▶ Document text
= = = = =

The normal aging process leads to a variety of changes in the central nervous system that underlie alterations in learning and memory as well as balance coordination. In addition, neurodegenerative diseases, such as Alzheimer's disease (AD) and Parkinson's disease (PD), which are diseases of the aged, lead to significant morbidity and mortality. To date the pharmacological approaches to treatments of these diseases and normal aging related declines in learning and memory have been of varying success and no treatment stops the disease progression. The potential for therapeutic intervention with multipotent stem cells from adult tissues such as human umbilical cord blood (human UCB or HUCB) holds promise, yet has not been fully examined. We have chosen HUCB as it is a rich source of immature progenitor cells and is readily available. In this proposal we will study the developmental potential of HUCB cells using a well characterized model system of transplantation into the subventricular zone (SVZ) and following the cells normal migratory path to the olfactory bulb. One question that remains unanswered is how the age of the recipient alters the capacity of HUCB progenitors to develop into appropriate neural cell types. We will examine this by transplanting HUCB progenitors into rats of 6, 16, and 24 months of age and follow the fate of the transplanted HUCB cells. A second critical question is whether exogenous growth and neurotrophic factors will increase the differentiation of HUCB cells into distinct neural phenotypes and if these neuralized HUCB cells will be more (or less) successful when transplanted into the SVZ of various aged rat hosts. Finally, as there are progressive changes in learning and memory with age a critical area to examine is whether HUCB therapy can produce a functional improvement on learning and memory tasks in the aged rats. To address this question we will treat aged rats with HUCB cells and follow their performance on a test of working memory, the 12 arm radial arm water maze.

= = = = =

▶ To do
Reproduce the passage above on transplanting umbilical cord blood cells into aged rats, word for word and in full.

= = = = =

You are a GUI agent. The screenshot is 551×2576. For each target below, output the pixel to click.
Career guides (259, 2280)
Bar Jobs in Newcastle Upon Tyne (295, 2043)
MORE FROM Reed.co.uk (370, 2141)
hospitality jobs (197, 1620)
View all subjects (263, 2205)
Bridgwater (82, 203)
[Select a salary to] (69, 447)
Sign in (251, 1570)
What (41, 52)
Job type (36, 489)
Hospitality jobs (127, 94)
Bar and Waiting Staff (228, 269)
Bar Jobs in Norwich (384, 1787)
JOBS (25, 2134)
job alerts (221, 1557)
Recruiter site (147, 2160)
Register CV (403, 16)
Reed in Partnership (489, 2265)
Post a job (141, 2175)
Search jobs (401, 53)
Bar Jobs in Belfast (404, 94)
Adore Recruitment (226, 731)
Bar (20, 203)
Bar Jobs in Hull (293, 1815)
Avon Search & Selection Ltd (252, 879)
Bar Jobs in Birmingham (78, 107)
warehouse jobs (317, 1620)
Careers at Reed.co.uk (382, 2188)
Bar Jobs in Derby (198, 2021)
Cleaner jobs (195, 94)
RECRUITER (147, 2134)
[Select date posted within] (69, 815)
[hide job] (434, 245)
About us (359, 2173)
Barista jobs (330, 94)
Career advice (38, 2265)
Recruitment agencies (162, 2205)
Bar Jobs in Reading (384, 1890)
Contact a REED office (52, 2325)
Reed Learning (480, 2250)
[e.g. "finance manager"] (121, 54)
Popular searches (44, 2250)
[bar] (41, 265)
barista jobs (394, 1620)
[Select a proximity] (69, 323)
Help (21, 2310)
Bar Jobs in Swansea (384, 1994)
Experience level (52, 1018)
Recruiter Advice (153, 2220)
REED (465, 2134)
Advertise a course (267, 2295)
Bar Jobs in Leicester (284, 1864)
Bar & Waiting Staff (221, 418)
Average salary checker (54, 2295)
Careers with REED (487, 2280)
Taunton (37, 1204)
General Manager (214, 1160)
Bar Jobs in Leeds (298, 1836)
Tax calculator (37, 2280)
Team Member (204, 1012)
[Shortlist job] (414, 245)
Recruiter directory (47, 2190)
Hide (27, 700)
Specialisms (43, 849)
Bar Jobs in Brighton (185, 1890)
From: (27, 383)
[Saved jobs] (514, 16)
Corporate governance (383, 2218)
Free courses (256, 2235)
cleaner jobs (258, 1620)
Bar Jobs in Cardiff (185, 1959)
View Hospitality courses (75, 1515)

= = = = =

▶ Solution for this exercise
The normal aging process leads to a variety of changes in the central nervous system that underlie alterations in learning and memory as well as balance coordination. In addition, neurodegenerative diseases, such as Alzheimer's disease (AD) and Parkinson's disease (PD), which are diseases of the aged, lead to significant morbidity and mortality. To date the pharmacological approaches to treatments of these diseases and normal aging related declines in learning and memory have been of varying success and no treatment stops the disease progression. The potential for therapeutic intervention with multipotent stem cells from adult tissues such as human umbilical cord blood (human UCB or HUCB) holds promise, yet has not been fully examined. We have chosen HUCB as it is a rich source of immature progenitor cells and is readily available. In this proposal we will study the developmental potential of HUCB cells using a well characterized model system of transplantation into the subventricular zone (SVZ) and following the cells normal migratory path to the olfactory bulb. One question that remains unanswered is how the age of the recipient alters the capacity of HUCB progenitors to develop into appropriate neural cell types. We will examine this by transplanting HUCB progenitors into rats of 6, 16, and 24 months of age and follow the fate of the transplanted HUCB cells. A second critical question is whether exogenous growth and neurotrophic factors will increase the differentiation of HUCB cells into distinct neural phenotypes and if these neuralized HUCB cells will be more (or less) successful when transplanted into the SVZ of various aged rat hosts. Finally, as there are progressive changes in learning and memory with age a critical area to examine is whether HUCB therapy can produce a functional improvement on learning and memory tasks in the aged rats. To address this question we will treat aged rats with HUCB cells and follow their performance on a test of working memory, the 12 arm radial arm water maze.